Kansas Bill Would Stop Mental Health Exception for Late-Term Abortion

State   |   Steven Ertelt   |   Jan 12, 2011   |   1:17PM   |   Washington, DC

Previously in Kansas,  late-term abortion practitioners like George Tiller have been able to merely cite the law when doing abortions on unborn children later in pregnancy rather than providing medical reasons that supposedly justify the abortion.

Kansas law currently bans post-viability abortions unless the continuation of the pregnancy would present a “substantial and irreversible impairment of a major bodily function” of the pregnant woman.

Since 2000, that law has been interpreted to include “mental health” as long as the mental health risk was “substantial and irreversible.” A new bill filed by Rep. Steve Huebert, a Republican from Valley Center, would stop that abuse of the law.

House Bill 2007 says: “Bodily function means physical function. The term ‘bodily function’ does not include mental or emotional functions.”

According to the DeSoto Explorer newspaper, Huebert said Tuesday, “I do believe it (the mental health exception) has been used to circumvent laws that regulate late-term abortions. The mental-health exception was used in ways that were not intended and not appropriate.”

He said the measure may wind up a victim of a lawsuit from abortion advocates, like Planned Parenthood, which also does late-term abortions in Kansas. He also said the bill may wind up as part of a larger measure containing other limits on abortions in Kansas.

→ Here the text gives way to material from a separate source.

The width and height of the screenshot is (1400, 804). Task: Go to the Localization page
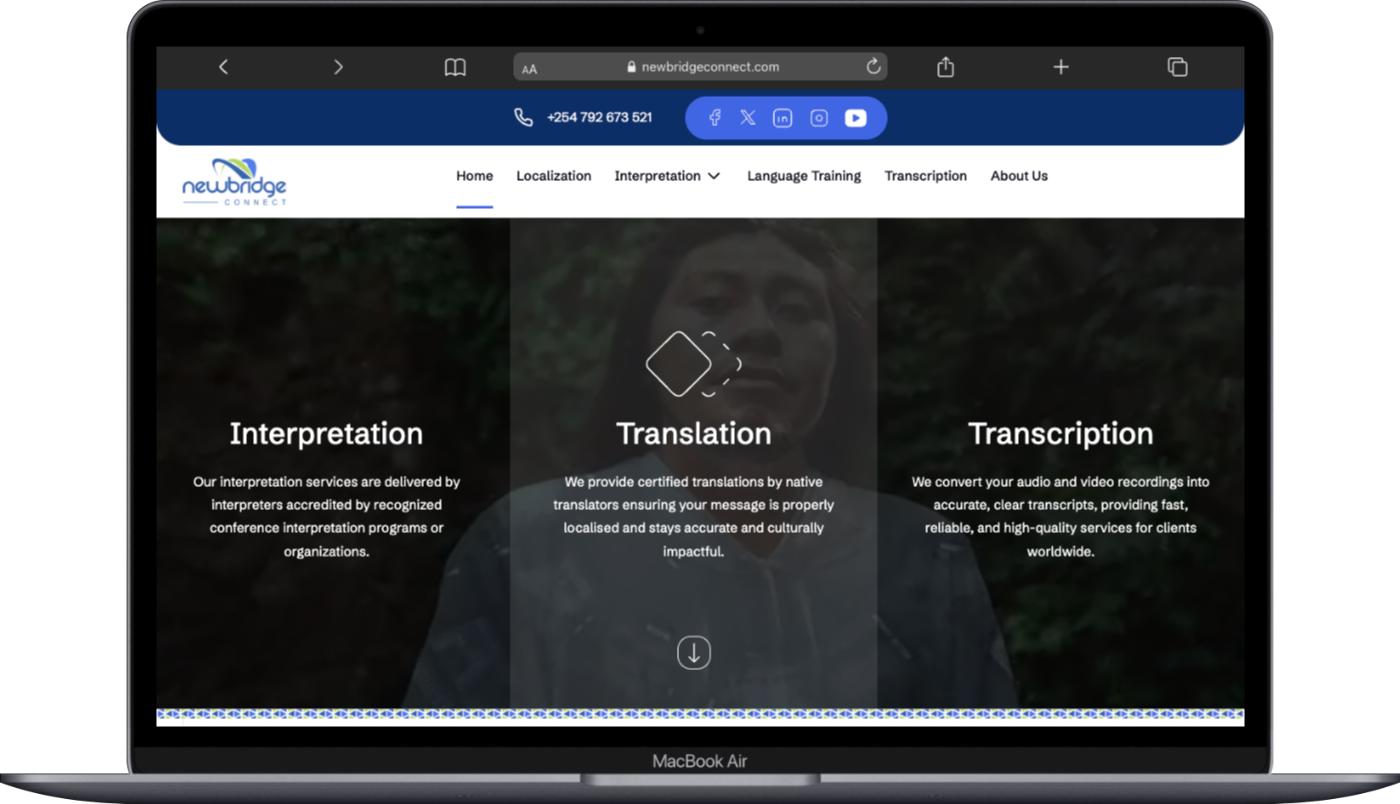[x=553, y=176]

Some lawmakers are looking at legislation like a bill Nebraska passed that drove late-term abortion practitioner LeRoy Carhart out of the state by banning abortions after 20 weeks of pregnancy based on the notion that unborn children can experience significant pain during the procedure. Other legislators are looking at the idea of revising bills like the ones the legislature approved during the days of former governors Kathleen Sebelius and Mark Parkinson, both of whom supported abortion.

With the election of pro-life Governor Sam Brownback, Kansas has a new opportunity to finally put significant abortion limits in place that have been vetoed repeatedly in the past after passing in the state legislature by nearly veto-proof margins.

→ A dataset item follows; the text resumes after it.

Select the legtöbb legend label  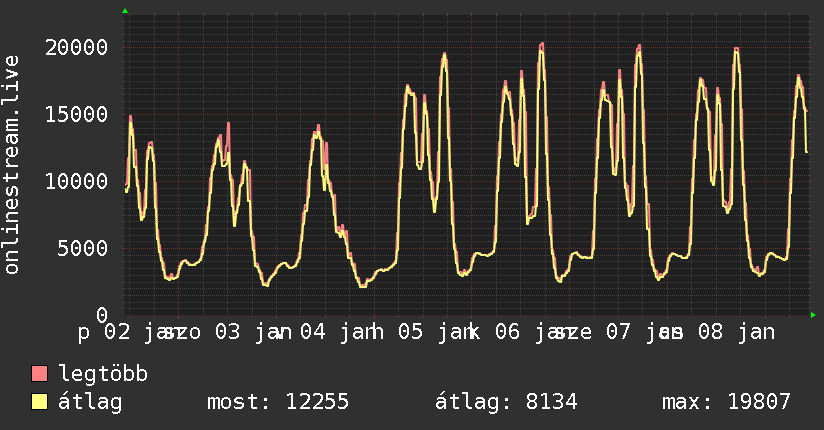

Rep. Lance Kinzer, an Olathe Republican, chairman of the House Judiciary Committee, told the Kansas City newspaper he will work hard to pass pro-life legislation.

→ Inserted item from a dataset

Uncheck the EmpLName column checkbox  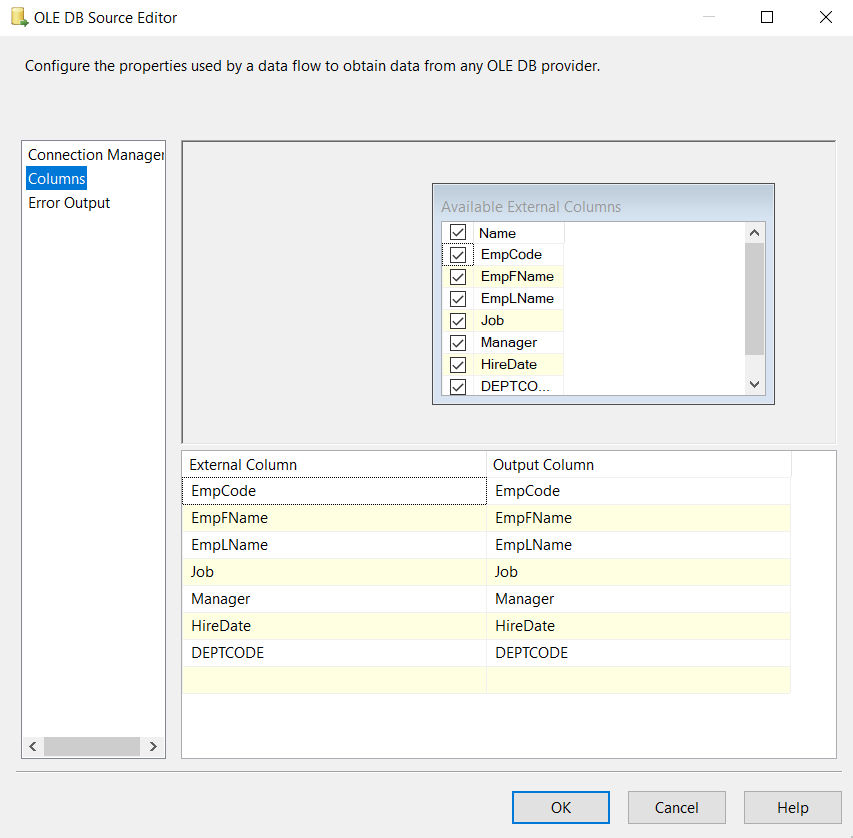[x=457, y=298]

“I’m focused on what we can do in Kansas to save the maximum number of babies,” he said.

Kansans for Life is urging lawmakers to start with the bills that were passed before.

“Lawmakers gathered at the Statehouse Monday for swearing-in ceremonies were excited about the change in tone this year and told our KFL lobbyists they are revved up to work,” the group told its members in an email. “Much of the positivity is set by newly sworn-in Gov. Sam Brownback’s promise to sign pro-life bills.”

The group supports the mental health bill, saying, “Kansans do not want any return to the late-term abortion corruption of the recent past and will support legislation that accomplishes that. Kansans for Life supports interpreting bodily damage to refer to physical conditions, to close the mental health “loophole” that undermined our state ban on post-viability abortions. the rest etc.”

But Peter Brownlie, president and chief executive officer of Planned Parenthood of Kansas and Mid-Missouri, told the newspaper the abortion business plans to fight any bills that come forward.

“Our position is that complex physical and mental health issues are up to doctors and patients to decide, and not the Legislature,” Brownlie said. He promised a legal challenge of almost any bill legislators pass and Brownback signs into law.

The Kansas Department of Health and Environment shows 9,474 abortions performed in Kansas in 2009 and 121 late-term abortions. Those numbers could drop significantly if lawmakers can approve more limits.